LA PREOCCUPAZIONE – Si tratta di numeri amari che i vertici delle istituzioni conoscono benissimo. Il presidente della Repubblica nelle ultime settimane ripete che in caso di caduta del governo Letta «i contraccolpi a nostro danno, nelle relazioni internazionali e nei mercati finanziari, si vedrebbero subito e potrebbero risultare irrecuperabili». E’ la stessa riflessione del ministro dell’Economia Fabrizio Saccomanni, che tre giorni fa al meeting di Cernobbio ha dichiarato: «Il primo impatto sarebbe sui mercati finanziari. Temo un aumento dei tassi di interesse e un riacutizzarsi dello spread, che significa maggiori oneri per gli italiani». Il ministro del Lavoro Enrico Giovannini, dal canto suo, infine, ha rilevato che «se cade il governo 20 provvedimenti di grande rilievo sono in discussione in Parlamento».

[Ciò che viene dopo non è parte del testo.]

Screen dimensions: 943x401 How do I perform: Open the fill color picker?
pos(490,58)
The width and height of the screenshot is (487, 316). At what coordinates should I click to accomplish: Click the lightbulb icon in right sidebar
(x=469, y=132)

LE RIFORME – Già, perché la questione è anche politica. Mentre i cittadini colpiti da una disoccupazione record e da un potere d’acquisto in continuo calo attendono risposte concrete ai loro bisogni, rischia di essere vanificato il piano che i partiti hanno messo a punto per riformare le istituzioni e le loro strutture decisionali. Al di là dei decreti legge approvati in Consiglio dei ministri e trasformati (o da trasformare ancora) definitivamente in legge, agli atti del Parlamento (in qualche caso già all’esame dell’aula) sono finiti i disegni di legge governativi per la riforma delle costituzione, dei partiti e degli enti pubblici. Il 5 settembre scorso è stato assegnato alla commissione Affari Costituzionali del Senato il ddl governativo che istituisce le città metropolitane e istituisce le unioni di fusioni di comuni e un ddl per l’abolizione delle province. In aula a Palazzo Madama è arrivato invece, il progetto di legge che traccia la road map per la riforme della Costituzione e il superamento del bicameralismo perfetto (da varare entro il 2015). All’esame dell’assemblea di Montecitorio, infine, è finito il ddl per l’abolizione del finanziamento pubblico diretto ai partiti, le disposizioni per la trasparenza e la democraticità, la disciplina della contribuzione volontaria. Tutto alla vigilia del semetre italiano di presidenza Ue. La partita, insomma, è più delicata che mai.